[Items from a dataset]
--------------------------------------------------

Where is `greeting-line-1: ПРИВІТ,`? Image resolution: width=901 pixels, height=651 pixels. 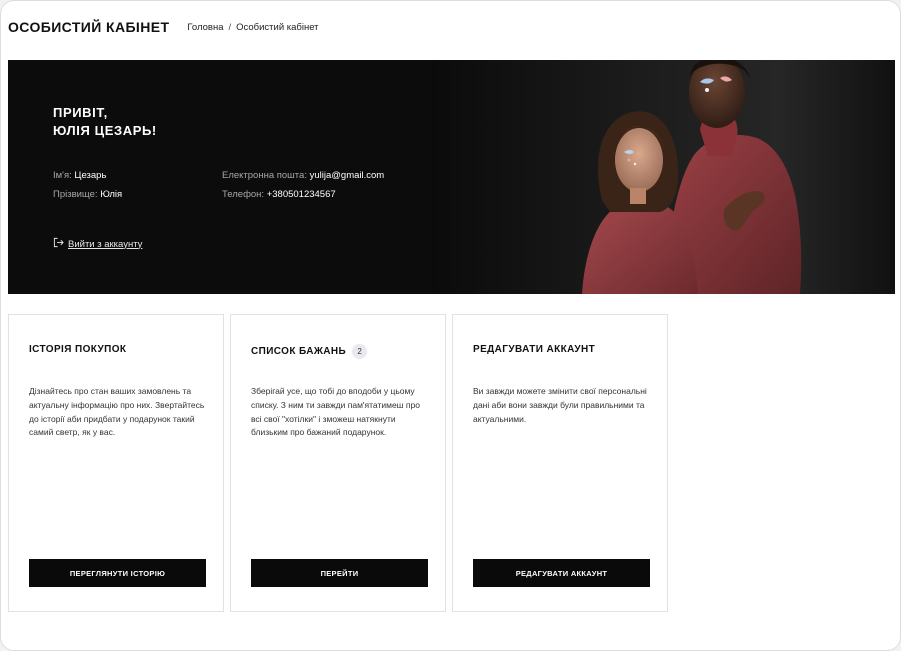
greeting-line-1: ПРИВІТ, is located at coordinates (80, 112).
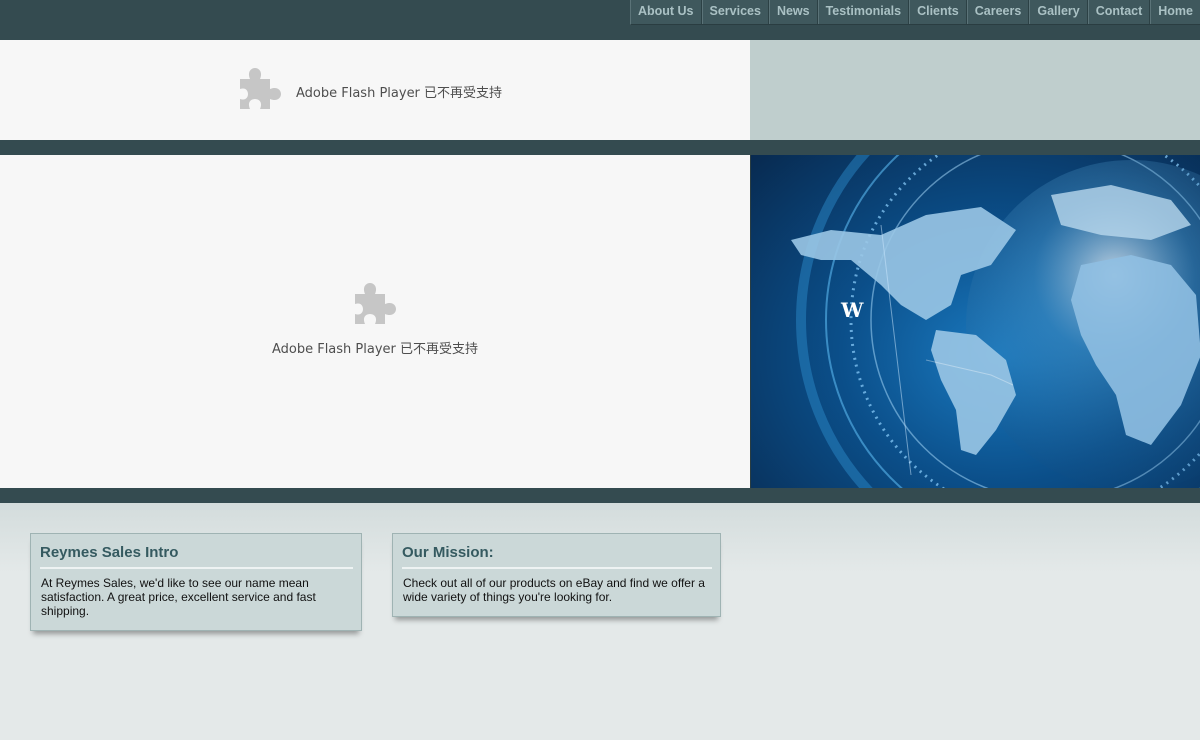 This screenshot has height=740, width=1200. I want to click on mission-card-title: Our Mission:, so click(557, 556).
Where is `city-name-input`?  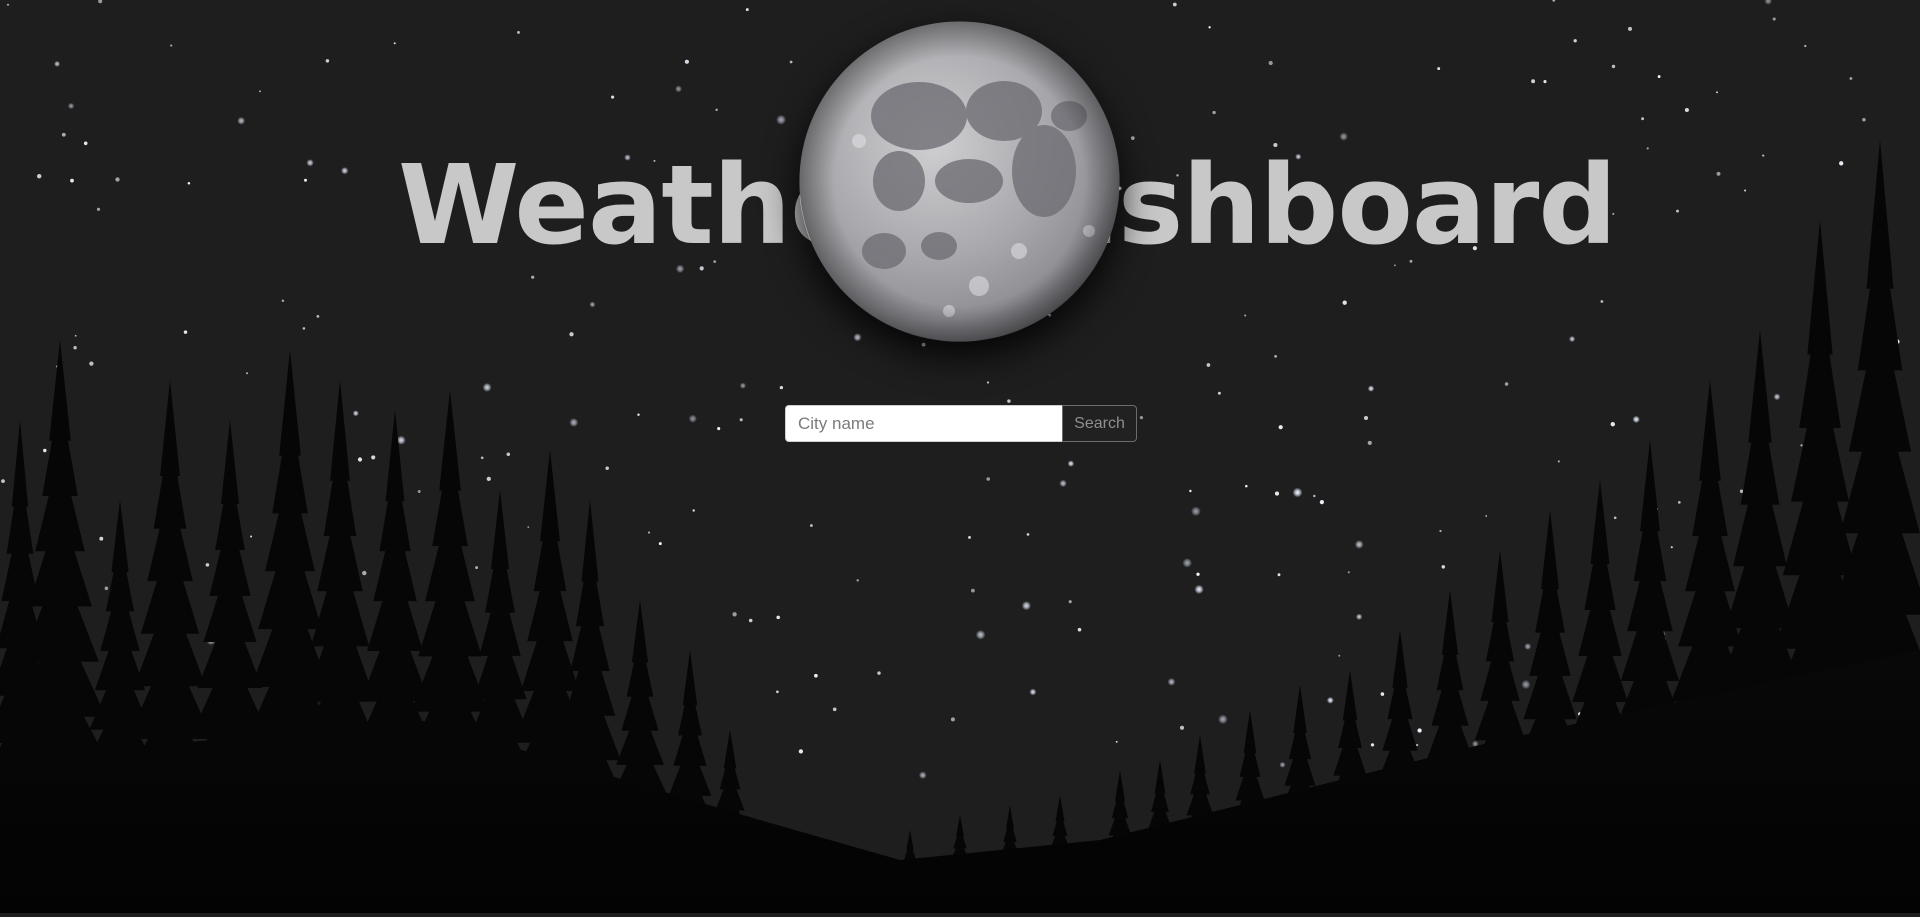 city-name-input is located at coordinates (924, 424).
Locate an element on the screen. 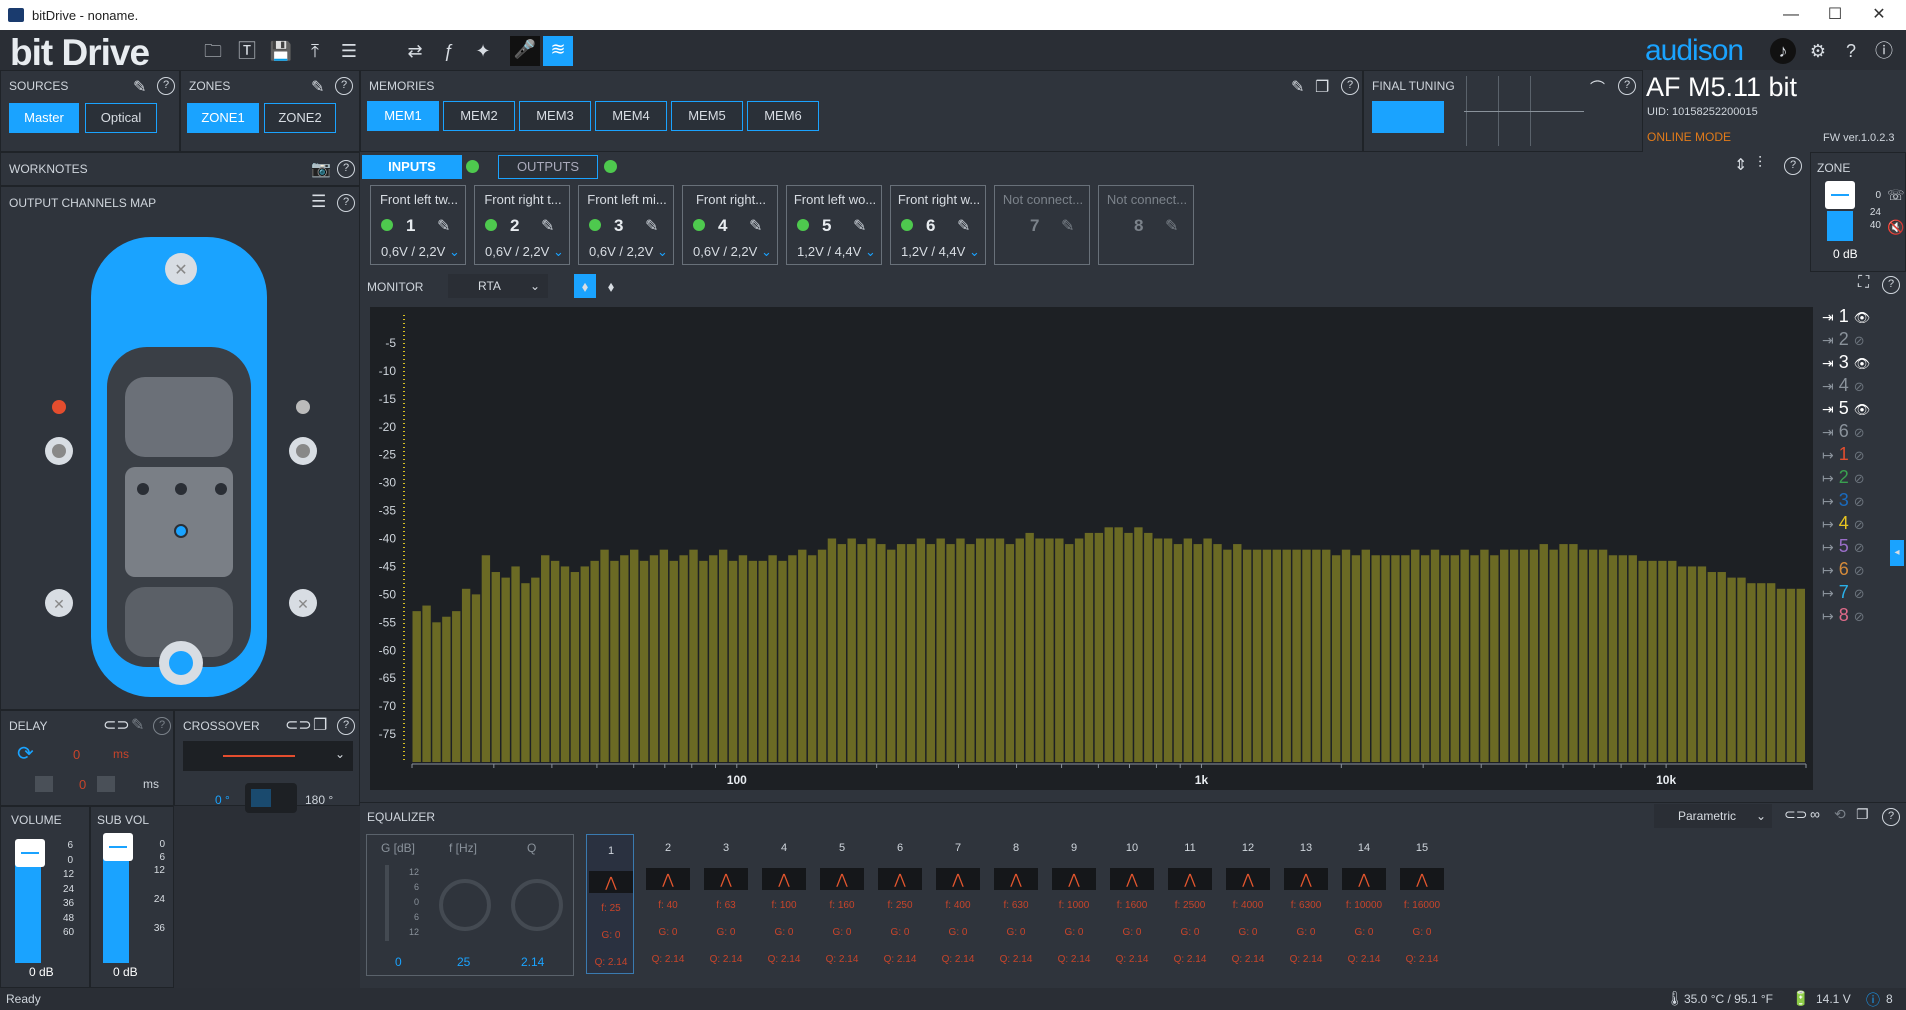  zone-fader-knob is located at coordinates (1840, 195).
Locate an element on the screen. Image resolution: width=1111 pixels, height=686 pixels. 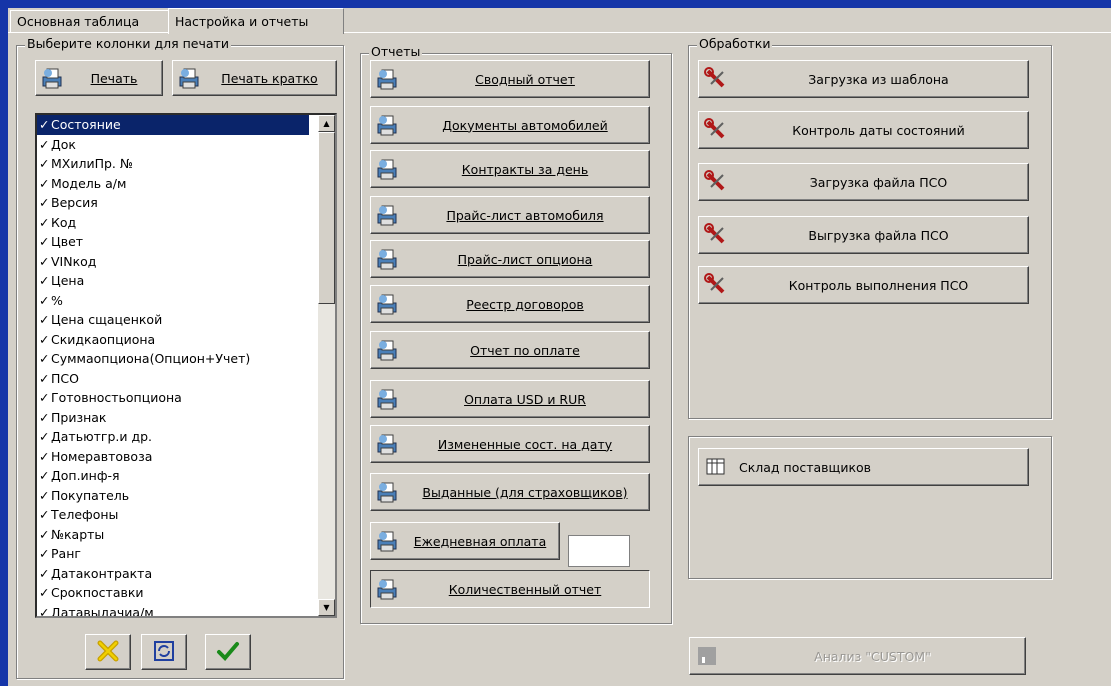
cross-icon is located at coordinates (108, 652).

--------------------------------------------------

> _What you should do_:
Copy the lines above verbatim, from the line containing "Locate an element on the screen. Image" through the last line, and leave out the pictures.

> _Reply to the task_:
Locate an element on the screen. Image resolution: width=1111 pixels, height=686 pixels. 
cross-icon is located at coordinates (108, 652).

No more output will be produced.